--- TASK INPUT Enclosed Below ---
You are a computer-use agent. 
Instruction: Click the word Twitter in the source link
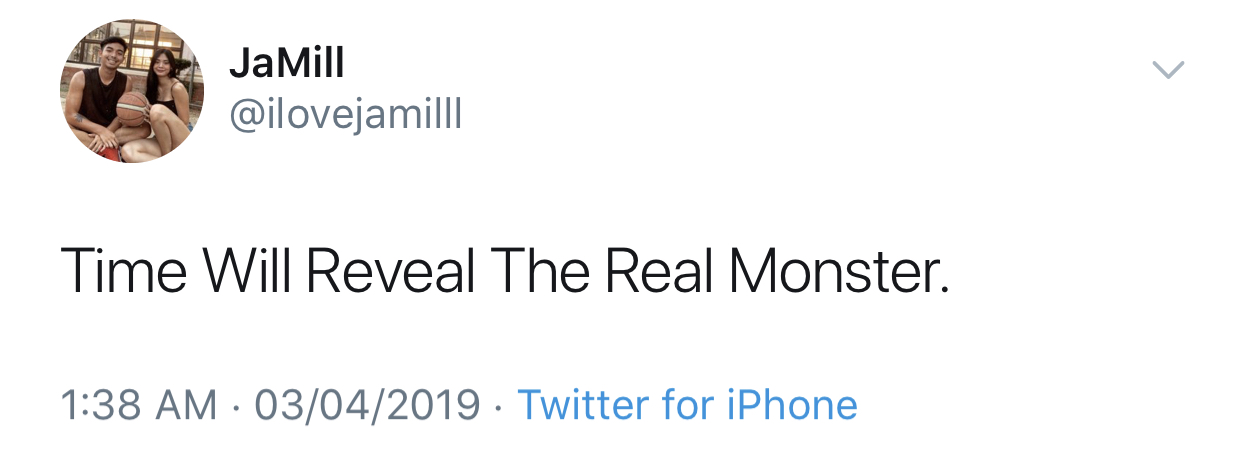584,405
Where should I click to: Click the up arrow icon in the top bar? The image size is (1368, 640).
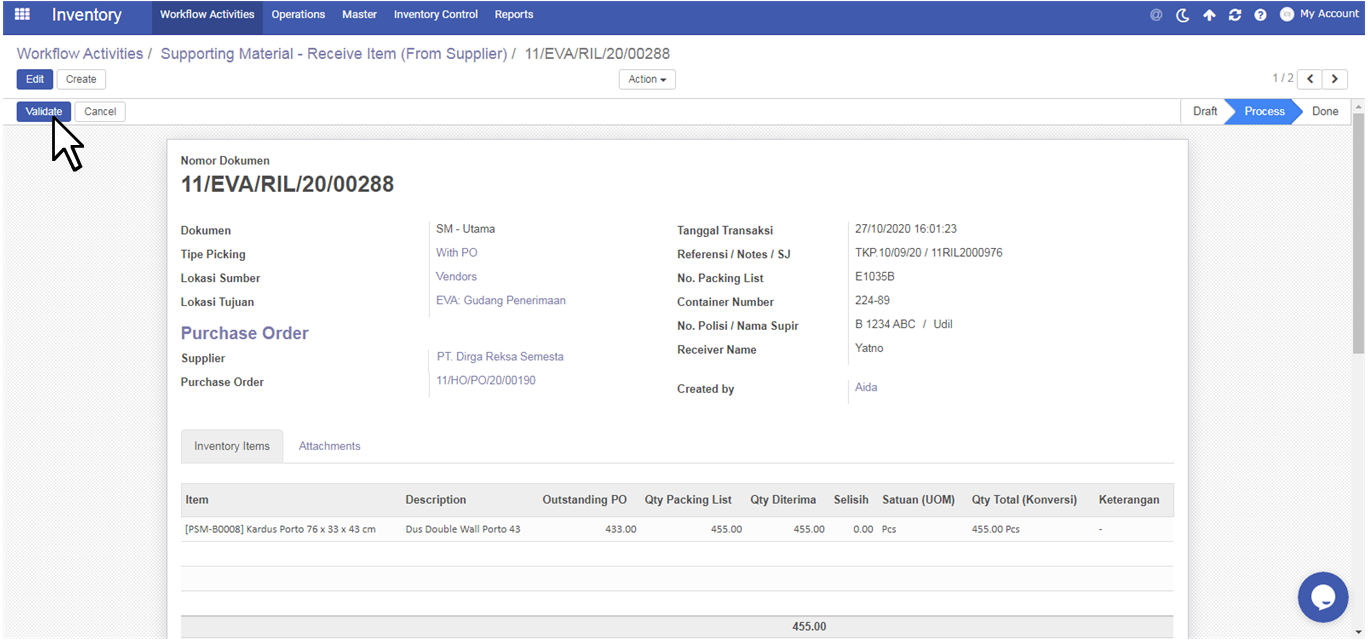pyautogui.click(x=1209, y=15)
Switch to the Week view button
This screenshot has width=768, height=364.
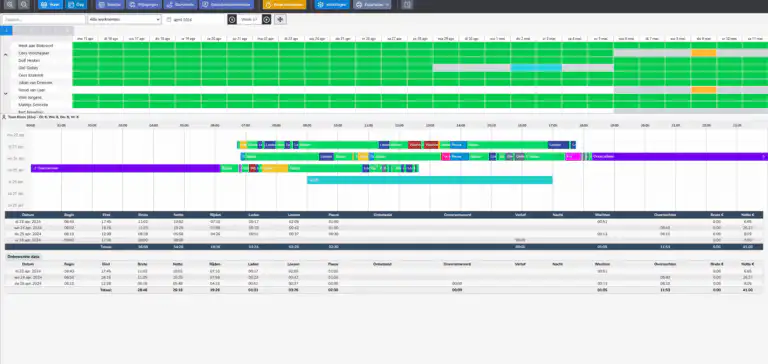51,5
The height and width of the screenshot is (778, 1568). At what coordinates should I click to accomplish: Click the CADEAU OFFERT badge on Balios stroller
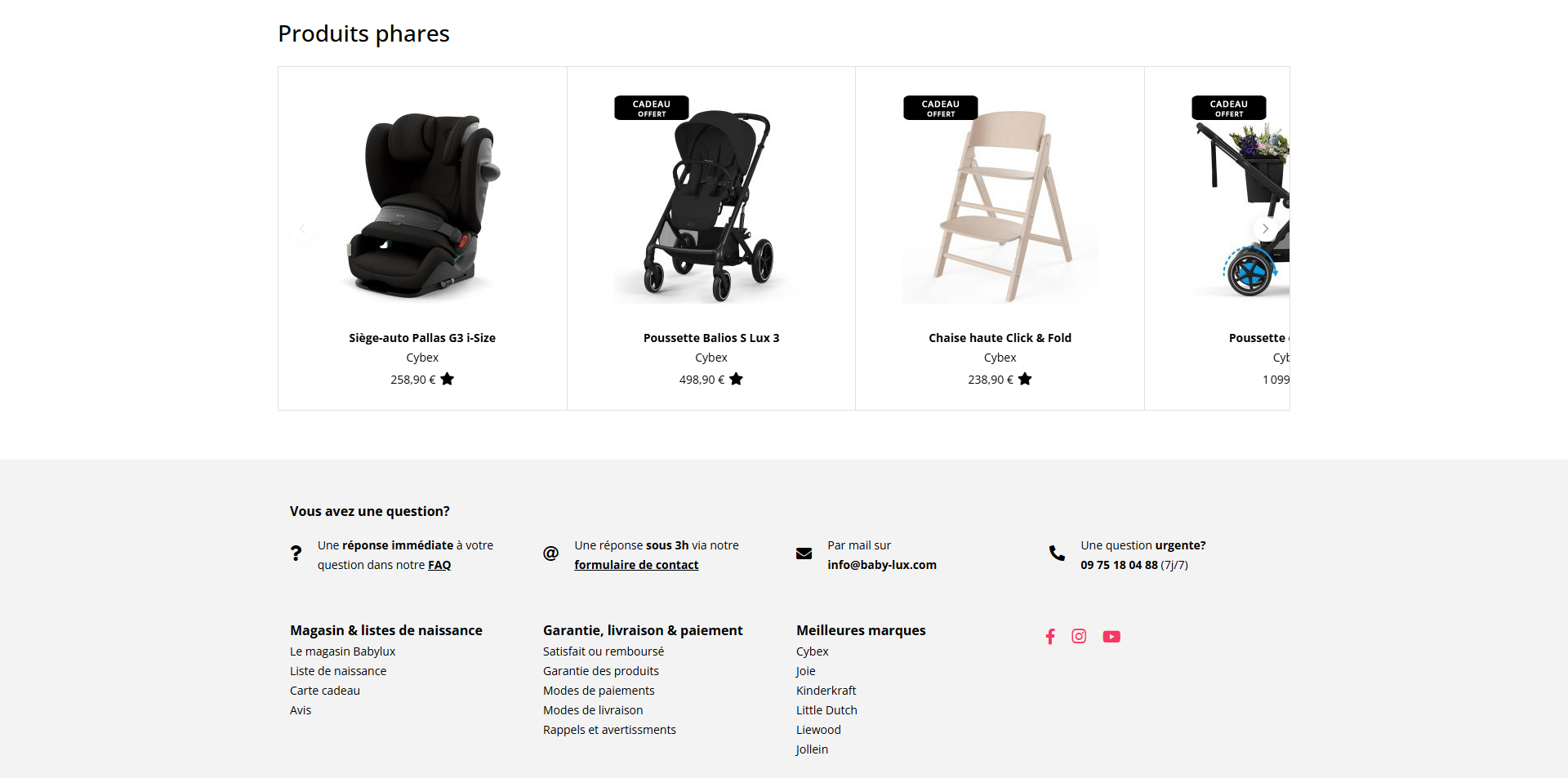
--- End of Enclosed TASK INPUT ---
→ **WHAT IS REQUIRED**:
The data above must be copied exactly. Leave out the pictures.

→ **ANSWER BELOW**:
You are a computer-use agent. 
Instruction: Click the word Twitter in the source link
584,405
Where should I click to: Click the up arrow icon in the top bar? The image size is (1368, 640).
pyautogui.click(x=1209, y=15)
Switch to the Week view button
This screenshot has width=768, height=364.
51,5
The height and width of the screenshot is (778, 1568). At what coordinates should I click to accomplish: Click the CADEAU OFFERT badge on Balios stroller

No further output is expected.